A direita que Abril abriu

Não se pode contar uma revolução, como não se pode contar um amor. Um dia os historiadores virão e nós não nos reconheceremos nas palavras que de nós citarem e venham aparecer assim, desgarradas de nós, no seu texto narrativo histórico. Éramos mesmo nós? Dissemos aquelas palavras? Eram bem aquelas as nossas intenções e aqueles os nossos sonhos?

E depois virão os cientistas políticos, que examinarão o regime que naquele ano derrubámos com alegria. Não, não era fascista, era apenas um pouco autoritário, ninguém sofria muito. Não, Salazar não perseguiu ninguém, Peniche era um estabelecimento prisional onde cumpriam pena os réus condenados por um tribunal plenário judicialmente independente e o Tarrafal era apenas uma colónia de recuperação e reeducação de marginais. O fascismo nunca existiu e aguardamos até a chegada do politólogo italiano que nos demonstre finalmente que Mussolini nunca foi fascista.

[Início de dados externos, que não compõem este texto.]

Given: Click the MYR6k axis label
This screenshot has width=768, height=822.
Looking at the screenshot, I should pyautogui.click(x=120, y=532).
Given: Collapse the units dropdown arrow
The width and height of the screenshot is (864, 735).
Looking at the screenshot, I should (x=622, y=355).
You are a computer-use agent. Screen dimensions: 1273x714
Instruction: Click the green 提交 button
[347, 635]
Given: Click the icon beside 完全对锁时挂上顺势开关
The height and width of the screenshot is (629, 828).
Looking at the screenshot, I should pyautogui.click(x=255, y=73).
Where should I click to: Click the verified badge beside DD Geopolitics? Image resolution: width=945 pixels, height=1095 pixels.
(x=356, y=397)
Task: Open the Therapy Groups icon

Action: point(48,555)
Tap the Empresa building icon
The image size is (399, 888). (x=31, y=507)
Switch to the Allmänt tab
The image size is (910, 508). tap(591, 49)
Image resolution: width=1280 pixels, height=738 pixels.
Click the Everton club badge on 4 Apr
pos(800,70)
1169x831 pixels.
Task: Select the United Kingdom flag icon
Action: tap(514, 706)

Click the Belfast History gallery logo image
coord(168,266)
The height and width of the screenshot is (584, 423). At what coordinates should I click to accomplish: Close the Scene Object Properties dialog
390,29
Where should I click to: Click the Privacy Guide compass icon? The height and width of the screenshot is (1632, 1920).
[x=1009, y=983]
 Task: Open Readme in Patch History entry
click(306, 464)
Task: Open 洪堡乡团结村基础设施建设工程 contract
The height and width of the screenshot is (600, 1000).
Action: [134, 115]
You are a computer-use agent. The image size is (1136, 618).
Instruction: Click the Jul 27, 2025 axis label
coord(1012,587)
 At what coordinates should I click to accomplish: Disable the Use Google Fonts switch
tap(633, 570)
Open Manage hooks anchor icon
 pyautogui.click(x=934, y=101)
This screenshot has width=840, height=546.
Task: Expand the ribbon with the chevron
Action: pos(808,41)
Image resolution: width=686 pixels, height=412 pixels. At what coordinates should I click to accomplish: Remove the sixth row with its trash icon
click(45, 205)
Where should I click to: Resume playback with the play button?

Interrompo aqui este tom, porque a ironia hoje não é compreendida e certamente os mesmos que descobriram o racismo de Eça nas palavras do personagem João da Ega me irão atribuir, ao ler as linhas que ficaram atrás, uma defesa acendrada do Estado Novo.

Há uma conquista de Abril de que pouca gente fala, mas que nos dias de hoje ganha um valor que a própria direita tem de aprender a estimar. Foi a criação de uma direita democrática.

Recordo um jantar em Madrid, 1979 ou 1980, em que, face à minha desilusão com os meus companheiros de mesa Victor Cunha Rego e Vasco Pulido Valente, que estavam alegremente a trair Mário Soares (de quem Cunha Rego fora chefe de gabinete) para consolidar a ajuda espanhola à formação da AD, o Vasco se virou para mim, com simpatia (foi antes da morte de Sá Carneiro, quando ele ainda vivia com ideal e esperança e tratava bem os outros seres humanos) e me disse: "Não faças essa cara, estamos a fazer nascer em Portugal uma coisa que é muito necessária, uma direita democrática."

Hoje penso que ele tinha razão. Uma direita democrática era o garante da alternância e um socialista democrático, porque é democrata, tem de aceitar o princípio da alternância.

Resgatar a direita de uma ideologia nacional-corporativa, em que, com exceção do professor Martinez, ninguém já acreditava, foi obra de Sá Carneiro, Amaro da Costa e Freitas do Amaral, como salvar a cultura de direita da poesia do padre Moreira das Neves foi obra da conjugação da abertura da Igreja operada pelos católicos progressistas com a geração de O Independente, que nos trouxe desenvoltura, insuportável arrogância e ligeireza, boa poesia inglesa e as ideias ultraliberais da senhora Thatcher.

A direita democrática que devemos ao 25 de Abril está hoje ameaçada. Nas palavras de Maria de Fátima Bonifácio, graças a André Ventura a direita perdeu a timidez e os paninhos quentes com que vivia desde 1974 e finalmente atingiu o patamar em que poderá fazer a conciliação do confinamento dos ciganos com Burke e da castração química com Tocqueville.

O PSD, onde agora germinam Venturas por todo o lado, de Loures à Amadora, não seria hoje reconhecido por aqueles meus companheiros de mesa de 40 anos atrás. Por isso, e porque cada vez é mais claro que nos faz falta uma direita democrática, cuja alma alguns estão prontos a vender ao primeiro diabo que surja, julgo ter sido um erro político que a Iniciativa Liberal tenha sido afastada da manifestação do 25 de Abril.

Não tenho a menor afinidade e simpatia por quem defende que "não há tal coisa como uma sociedade" (Thatcher) ou que "a única obrigação social de uma empresa é dar lucro aos seus acionistas" (Friedman). E não esqueço quem nos insultava com o seu desprezo, defendia o nosso empobrecimento e nos chamava "piegas". Mas a democracia é e tem de ser de todos os que seriamente acreditam nela e não a querem trocar por mais uns votos vindos diretamente das sarjetas das redes sociais. Queremos que a nossa atual direita não dê cabo da direita democrática construída a partir de Abril. A direita que Abril abriu.